● EXERCISE DETAILS
Using the records below, copy out exactly the line that contains "PDF. (544, 1651)" and every line that follows it, up to and including the last, and no others.

● Items listed in a dataset
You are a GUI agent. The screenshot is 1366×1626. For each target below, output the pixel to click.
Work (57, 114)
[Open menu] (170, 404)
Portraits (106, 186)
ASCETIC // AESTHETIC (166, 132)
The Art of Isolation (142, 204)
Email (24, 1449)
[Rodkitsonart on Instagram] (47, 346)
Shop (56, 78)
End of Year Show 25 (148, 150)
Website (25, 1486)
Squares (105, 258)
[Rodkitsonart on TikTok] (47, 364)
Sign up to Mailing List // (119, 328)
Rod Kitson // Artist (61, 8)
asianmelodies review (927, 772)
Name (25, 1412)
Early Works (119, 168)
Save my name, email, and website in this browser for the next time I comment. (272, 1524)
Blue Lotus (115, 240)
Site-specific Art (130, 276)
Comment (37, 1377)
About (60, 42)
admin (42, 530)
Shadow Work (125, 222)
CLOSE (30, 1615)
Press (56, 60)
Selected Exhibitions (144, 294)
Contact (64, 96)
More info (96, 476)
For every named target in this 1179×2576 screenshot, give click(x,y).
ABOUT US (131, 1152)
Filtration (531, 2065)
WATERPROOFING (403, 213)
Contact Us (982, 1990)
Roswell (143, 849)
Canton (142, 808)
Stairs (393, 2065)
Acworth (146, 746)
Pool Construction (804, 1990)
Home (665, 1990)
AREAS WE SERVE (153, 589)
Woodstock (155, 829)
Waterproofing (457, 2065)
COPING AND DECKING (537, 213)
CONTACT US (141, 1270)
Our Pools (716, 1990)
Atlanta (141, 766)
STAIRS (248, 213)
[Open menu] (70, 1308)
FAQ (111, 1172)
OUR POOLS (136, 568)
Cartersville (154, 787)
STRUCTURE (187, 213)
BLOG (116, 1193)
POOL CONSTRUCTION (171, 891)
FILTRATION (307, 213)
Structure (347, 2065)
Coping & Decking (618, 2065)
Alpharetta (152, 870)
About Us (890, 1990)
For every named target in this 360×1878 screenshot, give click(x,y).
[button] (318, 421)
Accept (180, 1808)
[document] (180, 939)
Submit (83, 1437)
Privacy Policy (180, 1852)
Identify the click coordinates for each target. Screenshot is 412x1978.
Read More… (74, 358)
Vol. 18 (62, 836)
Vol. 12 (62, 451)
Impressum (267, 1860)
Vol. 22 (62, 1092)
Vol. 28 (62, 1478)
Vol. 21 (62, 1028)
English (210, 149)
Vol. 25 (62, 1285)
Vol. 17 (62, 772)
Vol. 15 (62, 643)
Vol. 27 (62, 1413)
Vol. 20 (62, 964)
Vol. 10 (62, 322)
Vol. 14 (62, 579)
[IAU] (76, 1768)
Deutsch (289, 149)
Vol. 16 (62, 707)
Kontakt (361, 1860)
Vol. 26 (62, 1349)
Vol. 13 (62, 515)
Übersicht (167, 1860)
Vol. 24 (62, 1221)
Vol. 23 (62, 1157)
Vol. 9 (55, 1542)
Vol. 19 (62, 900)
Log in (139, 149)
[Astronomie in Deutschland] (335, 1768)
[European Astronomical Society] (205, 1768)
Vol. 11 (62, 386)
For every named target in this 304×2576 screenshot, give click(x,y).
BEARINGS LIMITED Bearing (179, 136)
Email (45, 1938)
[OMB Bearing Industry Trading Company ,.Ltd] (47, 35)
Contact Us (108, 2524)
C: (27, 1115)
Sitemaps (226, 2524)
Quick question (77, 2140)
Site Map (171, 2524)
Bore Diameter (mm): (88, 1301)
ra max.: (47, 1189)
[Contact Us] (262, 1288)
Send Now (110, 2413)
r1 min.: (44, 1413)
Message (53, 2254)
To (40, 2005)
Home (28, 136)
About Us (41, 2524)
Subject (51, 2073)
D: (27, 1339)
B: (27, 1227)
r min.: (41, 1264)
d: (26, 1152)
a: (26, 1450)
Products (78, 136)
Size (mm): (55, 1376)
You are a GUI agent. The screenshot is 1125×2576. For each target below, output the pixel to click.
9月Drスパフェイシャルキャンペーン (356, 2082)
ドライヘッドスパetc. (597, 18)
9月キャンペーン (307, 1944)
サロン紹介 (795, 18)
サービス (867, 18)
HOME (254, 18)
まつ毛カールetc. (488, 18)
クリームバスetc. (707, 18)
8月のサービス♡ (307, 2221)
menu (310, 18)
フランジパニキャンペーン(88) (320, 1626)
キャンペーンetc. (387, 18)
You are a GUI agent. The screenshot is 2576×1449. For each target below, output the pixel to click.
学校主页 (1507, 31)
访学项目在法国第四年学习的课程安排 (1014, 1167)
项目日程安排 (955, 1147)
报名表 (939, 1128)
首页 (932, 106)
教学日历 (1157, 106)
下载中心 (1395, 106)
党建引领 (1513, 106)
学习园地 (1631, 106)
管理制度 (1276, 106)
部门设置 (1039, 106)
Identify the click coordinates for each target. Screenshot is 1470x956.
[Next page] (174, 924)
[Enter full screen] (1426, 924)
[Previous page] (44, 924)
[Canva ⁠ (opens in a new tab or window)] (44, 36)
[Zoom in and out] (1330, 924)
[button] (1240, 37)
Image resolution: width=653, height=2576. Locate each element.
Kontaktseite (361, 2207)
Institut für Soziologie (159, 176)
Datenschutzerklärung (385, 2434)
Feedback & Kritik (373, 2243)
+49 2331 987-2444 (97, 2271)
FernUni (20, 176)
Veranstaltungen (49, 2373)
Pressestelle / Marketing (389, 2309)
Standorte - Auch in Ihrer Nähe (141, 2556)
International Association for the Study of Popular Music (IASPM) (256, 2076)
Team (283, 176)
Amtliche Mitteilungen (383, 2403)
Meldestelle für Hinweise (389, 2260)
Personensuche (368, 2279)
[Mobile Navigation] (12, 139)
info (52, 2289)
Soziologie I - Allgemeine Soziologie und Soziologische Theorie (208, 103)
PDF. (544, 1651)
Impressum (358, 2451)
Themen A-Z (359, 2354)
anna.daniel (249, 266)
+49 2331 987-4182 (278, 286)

● OUTPUT FOR THIS TASK
PDF. (544, 1651)
Impressum (358, 2451)
Themen A-Z (359, 2354)
anna.daniel (249, 266)
+49 2331 987-4182 (278, 286)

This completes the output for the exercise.